Now she came in sight, walking across the open toward the camp. She was wearing jodphurs and carrying her rifle. The two boys had a Tommie slung and they were coming along behind her. She was still a good-looking woman, he thought, and she had a pleasant body. She had a great talent and appreciation for the bed, she was not pretty, but he liked her face, she read enormously, liked to ride and shoot and, certainly, she drank too much. Her husband had died when she was still a comparatively young woman and for a while she had devoted herself to her two just-grown children, who did not need her and were embarrassed at having her about, to her stable of horses, to books, and to bottles. She liked to read in the evening before dinner and she drank Scotch and soda while she read. By dinner she was fairly drunk and after a bottle of wine at dinner she was usually drunk enough to sleep.

That was before the lovers. After she had the lovers she did not drink so much because she did not have to be drunk to sleep. But the lovers bored her. She had been married to a man who had never bored her and these people bored her very much.
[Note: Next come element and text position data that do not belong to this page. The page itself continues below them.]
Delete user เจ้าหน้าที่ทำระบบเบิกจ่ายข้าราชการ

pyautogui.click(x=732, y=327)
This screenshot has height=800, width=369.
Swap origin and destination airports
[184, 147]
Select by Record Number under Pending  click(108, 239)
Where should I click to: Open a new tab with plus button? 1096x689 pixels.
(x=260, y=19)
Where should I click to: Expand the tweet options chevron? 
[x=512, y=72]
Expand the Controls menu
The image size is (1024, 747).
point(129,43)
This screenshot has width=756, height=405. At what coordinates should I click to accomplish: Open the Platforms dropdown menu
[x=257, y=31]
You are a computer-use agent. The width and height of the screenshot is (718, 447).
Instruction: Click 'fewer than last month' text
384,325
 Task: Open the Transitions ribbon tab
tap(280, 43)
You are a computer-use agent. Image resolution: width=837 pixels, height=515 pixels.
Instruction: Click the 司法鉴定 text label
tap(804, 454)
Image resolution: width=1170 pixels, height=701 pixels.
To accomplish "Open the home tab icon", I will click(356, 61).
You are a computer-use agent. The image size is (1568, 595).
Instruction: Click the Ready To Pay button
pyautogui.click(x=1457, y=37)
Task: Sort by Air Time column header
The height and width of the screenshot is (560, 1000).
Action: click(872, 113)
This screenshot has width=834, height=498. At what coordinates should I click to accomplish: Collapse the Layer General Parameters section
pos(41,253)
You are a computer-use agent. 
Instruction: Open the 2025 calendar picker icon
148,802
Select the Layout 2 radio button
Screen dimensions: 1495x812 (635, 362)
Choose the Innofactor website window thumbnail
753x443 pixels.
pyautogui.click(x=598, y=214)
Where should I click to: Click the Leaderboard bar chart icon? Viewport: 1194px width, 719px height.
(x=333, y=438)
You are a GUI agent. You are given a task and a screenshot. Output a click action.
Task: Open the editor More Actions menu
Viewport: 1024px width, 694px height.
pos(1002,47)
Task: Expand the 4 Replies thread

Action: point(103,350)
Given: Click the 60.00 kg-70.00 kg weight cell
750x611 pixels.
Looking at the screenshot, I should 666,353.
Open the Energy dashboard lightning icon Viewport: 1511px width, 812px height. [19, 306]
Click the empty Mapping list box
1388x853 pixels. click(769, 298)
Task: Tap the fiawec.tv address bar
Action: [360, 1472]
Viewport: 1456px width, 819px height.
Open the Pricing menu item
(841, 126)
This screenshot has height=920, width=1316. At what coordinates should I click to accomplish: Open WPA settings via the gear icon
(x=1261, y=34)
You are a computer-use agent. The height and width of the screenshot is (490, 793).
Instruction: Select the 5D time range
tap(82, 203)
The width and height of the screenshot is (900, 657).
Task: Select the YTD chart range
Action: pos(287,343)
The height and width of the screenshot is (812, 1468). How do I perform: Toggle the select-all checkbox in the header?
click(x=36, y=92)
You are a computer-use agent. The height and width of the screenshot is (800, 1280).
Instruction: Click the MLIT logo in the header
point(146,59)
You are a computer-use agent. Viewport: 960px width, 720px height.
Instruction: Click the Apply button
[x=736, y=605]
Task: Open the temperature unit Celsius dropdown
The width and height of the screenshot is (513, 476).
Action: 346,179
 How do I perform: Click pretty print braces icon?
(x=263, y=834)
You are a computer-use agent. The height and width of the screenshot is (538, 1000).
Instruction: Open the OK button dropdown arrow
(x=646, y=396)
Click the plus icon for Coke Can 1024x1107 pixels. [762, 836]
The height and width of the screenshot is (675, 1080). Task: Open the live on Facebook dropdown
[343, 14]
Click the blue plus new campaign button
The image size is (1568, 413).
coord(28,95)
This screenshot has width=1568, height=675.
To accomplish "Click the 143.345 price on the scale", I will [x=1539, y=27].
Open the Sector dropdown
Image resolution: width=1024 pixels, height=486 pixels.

Then one of her two children was killed in a plane crash and after that was over she did not want the lovers, and drink being no anaesthetic she had to make another life. Suddenly, she had been acutely frightened of being alone. But she wanted some one that she respected with her.

It had begun very simply. She liked what he wrote and she had always envied the life he led. She thought he did exactly what he wanted to. The steps by which she had acquired him and the way in which she had finally fallen in love with him were all part of a regular progression in which she had built herself a new life and he had traded away what remained of his old life.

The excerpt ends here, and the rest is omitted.